==== Record extracts

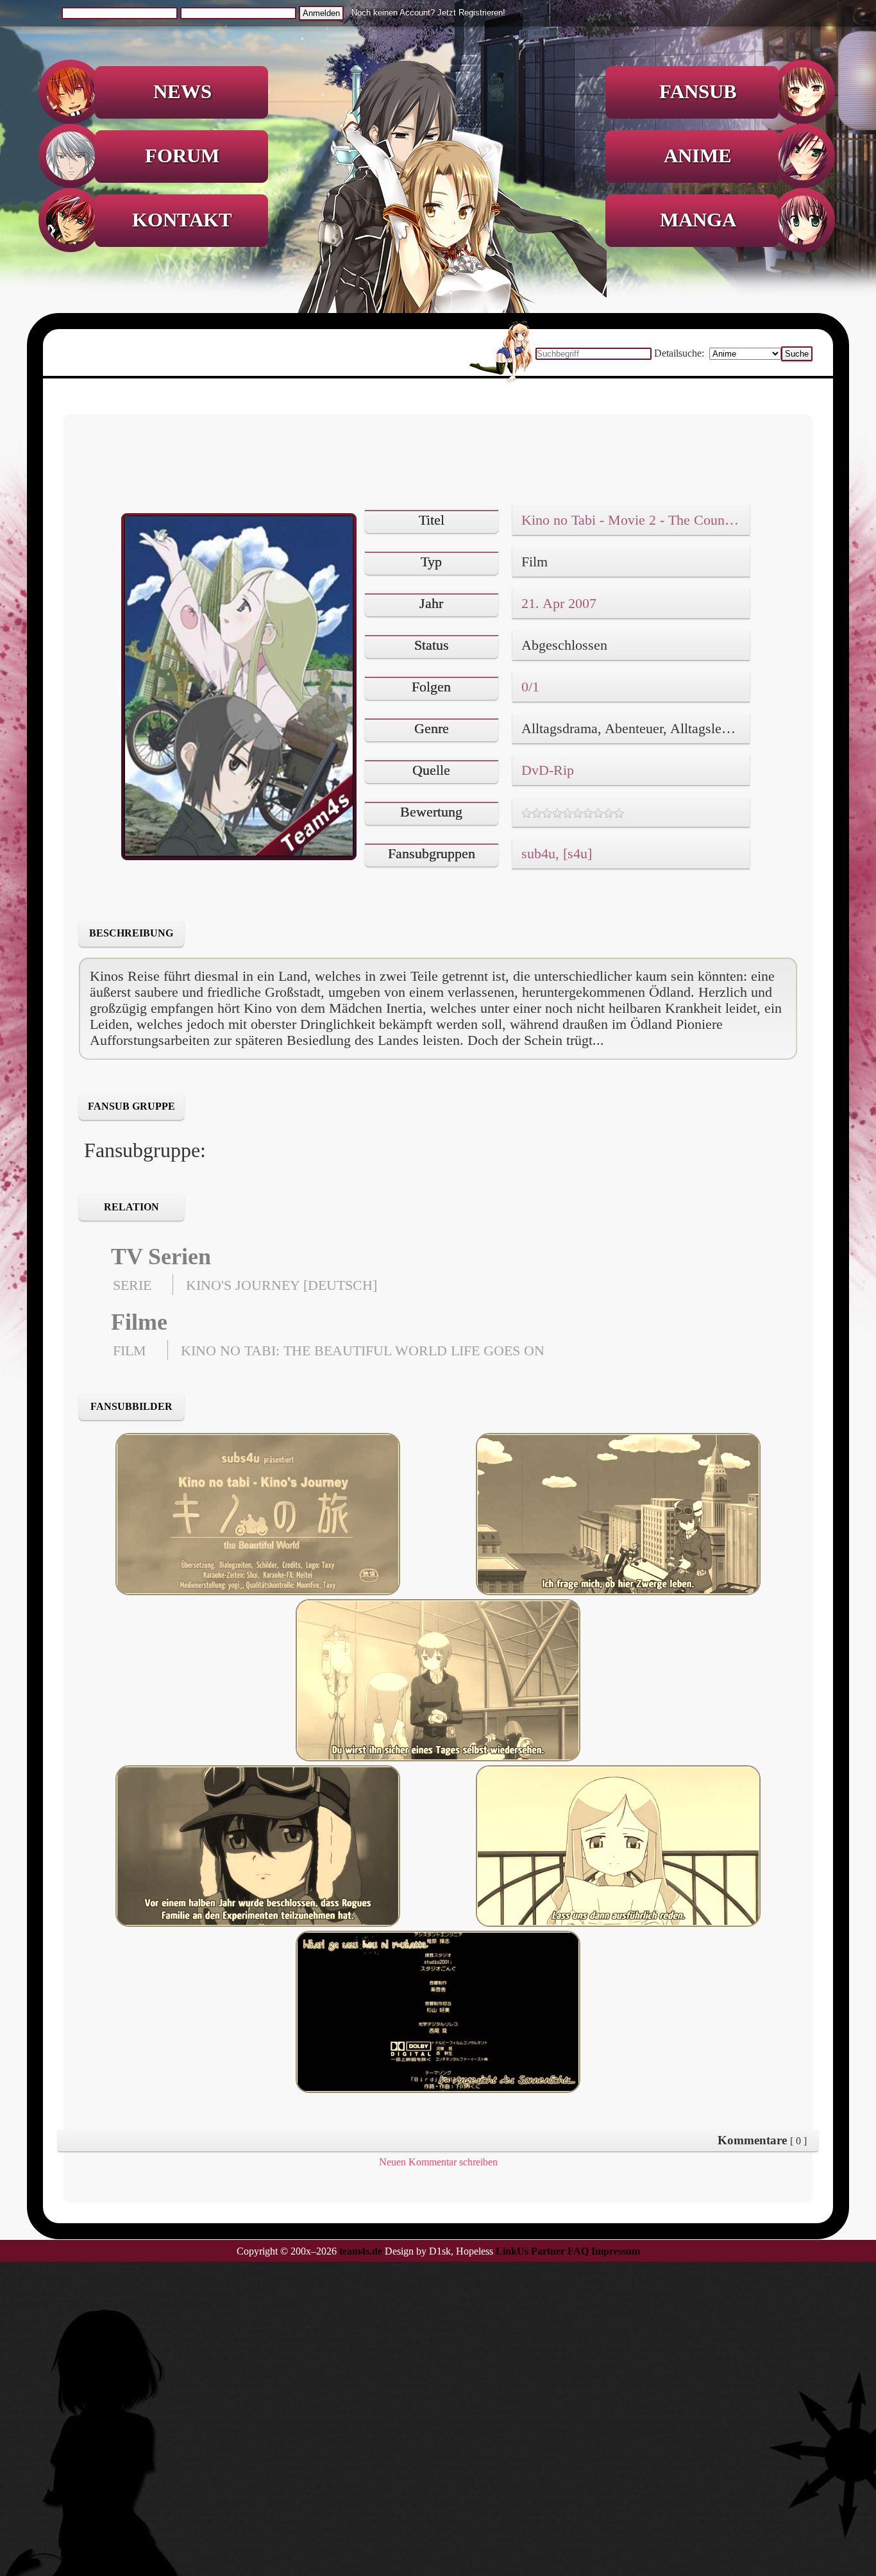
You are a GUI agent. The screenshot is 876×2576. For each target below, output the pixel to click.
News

========
==== Record extracts

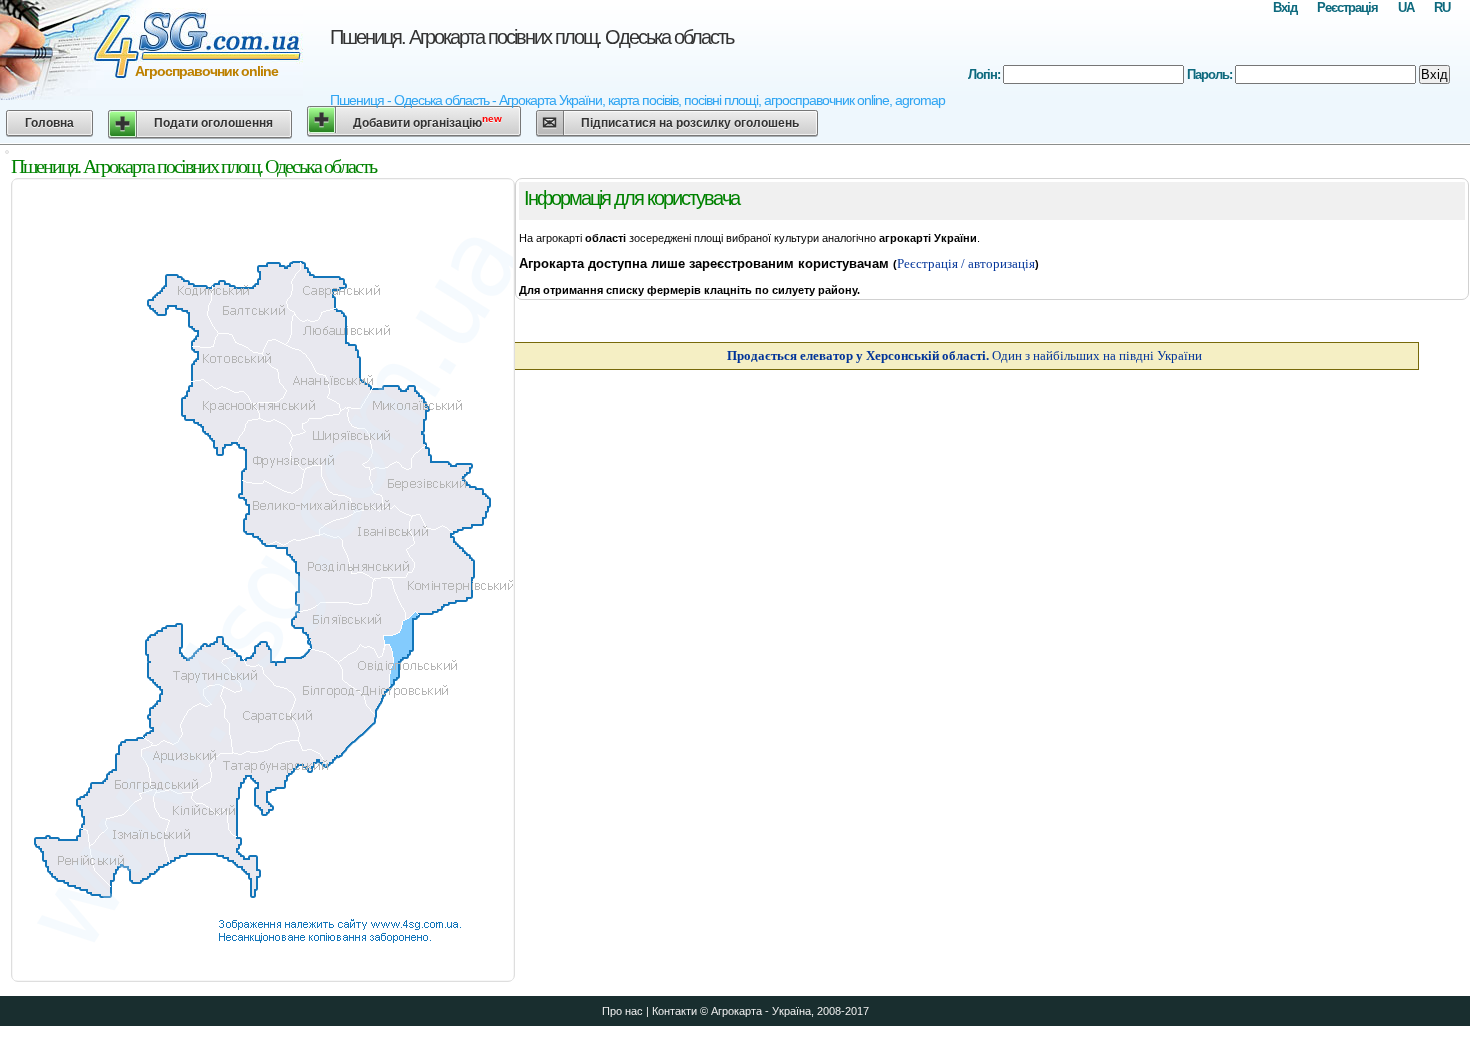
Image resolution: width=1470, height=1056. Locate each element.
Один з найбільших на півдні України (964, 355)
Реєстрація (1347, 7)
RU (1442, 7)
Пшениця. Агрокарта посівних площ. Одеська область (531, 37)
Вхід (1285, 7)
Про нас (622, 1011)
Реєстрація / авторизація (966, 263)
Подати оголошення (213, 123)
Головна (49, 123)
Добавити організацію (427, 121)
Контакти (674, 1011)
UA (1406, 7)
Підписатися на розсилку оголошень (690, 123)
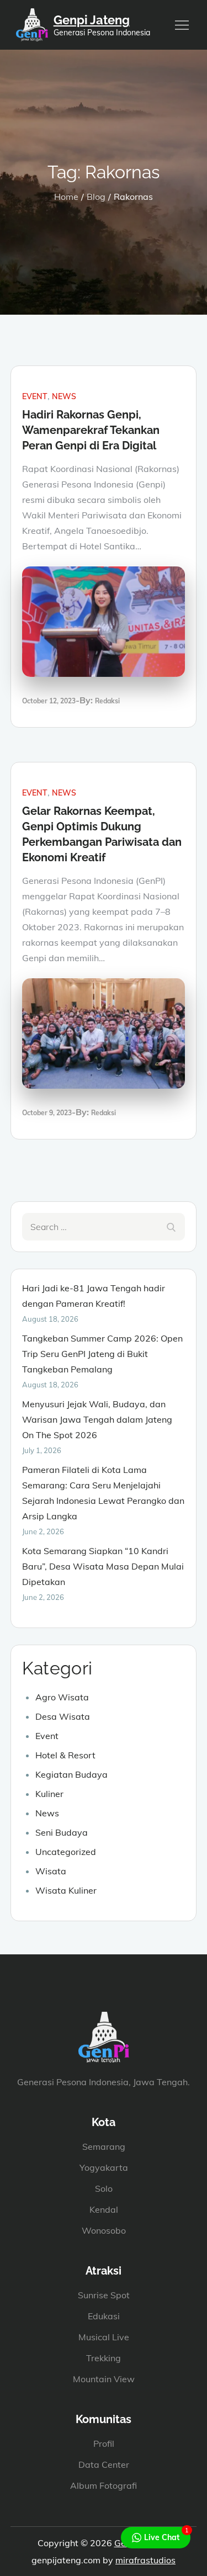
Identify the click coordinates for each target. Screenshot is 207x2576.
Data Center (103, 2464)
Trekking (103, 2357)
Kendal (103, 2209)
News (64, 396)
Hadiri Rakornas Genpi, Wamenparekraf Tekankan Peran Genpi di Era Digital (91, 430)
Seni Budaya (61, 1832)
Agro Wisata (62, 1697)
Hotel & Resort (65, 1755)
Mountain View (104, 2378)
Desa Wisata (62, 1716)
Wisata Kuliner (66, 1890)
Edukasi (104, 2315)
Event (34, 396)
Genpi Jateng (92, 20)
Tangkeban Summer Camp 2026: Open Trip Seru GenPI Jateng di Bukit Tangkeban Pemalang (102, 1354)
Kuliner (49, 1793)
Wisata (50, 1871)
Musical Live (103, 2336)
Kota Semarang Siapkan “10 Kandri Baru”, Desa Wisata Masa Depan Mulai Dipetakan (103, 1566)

========

Activity.
Show every line above in which the word "target" occurs.

Answer to this task.
You are a GUI agent. The screenshot is 876×2576. For each target below, output the pixel to click.
Identify the click coordinates for each target. Screenshot is 207x2576.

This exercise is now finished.